Professional institutions warn of “dire consequences” of building safety plans
09 March 2022
THE CONSTRUCTION Industry Council (CIC) has warned that late Government amendments to the proposed Building Safety Bill – including plans to extend defects liability – are “unworkable” and could force competent professionals to leave the sector, as well as exert a negative impact on SMEs and “jeopardise” the Conservative Party’s levelling up agenda.
The CIC’s comments are part of evidence given to the Levelling Up, Housing and Communities Committee Inquiry which is presently scrutinising Secretary of State Michael Gove’s approach towards fixing the building safety crisis.
Submitted evidence highlights that the proposal to retrospectively extend the limitation period under Section 1 of the Defective Premises Act to 30 years, announced by Gove back on Monday 10 January, could realise dramatic consequences across the industry. Currently, the limitation period is six years from the completion of the dwelling. A clause in the Building Safety Bill has proposed the retroactive extension of the limitation period under the DPA to 15 years and this is now intended to be doubled.
The CIC believes that the huge increase in level and extent of liability under the new plans risks shutting SMEs out of the housing development process and wider building market and would force competent individuals to be excluded from providing services due to risk aversion within the insurance sector. The insurance sector itself could undertake its own analysis of the risks and potential costs and, potentially, “walk away” from the construction sector altogether.
The Secretary of State announced a raft of additional amendments on Tuesday 15 February, which CIC members believe will further add to the insurance pressures across the sector and “could have a deleterious impact” on the capability to remediate unsafe buildings and build new housing (including affordable housing) and, potentially, be detrimental to the Government’s stated levelling-up policy intentions.

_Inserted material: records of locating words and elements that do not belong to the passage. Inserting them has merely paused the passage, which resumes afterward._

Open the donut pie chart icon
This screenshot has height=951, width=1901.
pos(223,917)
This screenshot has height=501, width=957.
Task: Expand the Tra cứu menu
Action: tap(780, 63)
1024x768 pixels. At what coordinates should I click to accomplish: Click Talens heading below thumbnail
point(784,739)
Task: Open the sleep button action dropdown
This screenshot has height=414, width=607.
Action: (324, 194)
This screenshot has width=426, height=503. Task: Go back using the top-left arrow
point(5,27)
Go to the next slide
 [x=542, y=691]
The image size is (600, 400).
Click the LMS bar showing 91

Remediating unsafe buildings
The CIC's response has agreed with the principles set out by the Secretary of State that leaseholders should not have to pay to remediate unsafe buildings and that those clearly responsible for profiteering at the expense of fire safety should be removed from Government schemes providing them with work or that provide grants, subsidies or loans to their customers.
Graham Watts OBE, CEO of CIC, stated: “We desperately need to remediate hundreds of buildings across the country and increase the rate of building new homes, yet these proposals could put this work at risk by making it impossible for companies and individuals to continue operating in the sector.”
Watts added: “It’s vital that these very late amendments are afforded greater scrutiny to allow for the passage of a Government Bill that will provide great recompense for consumers, but also ensures the ongoing viability of the construction sector and its ability to help deliver on the levelling up agenda.”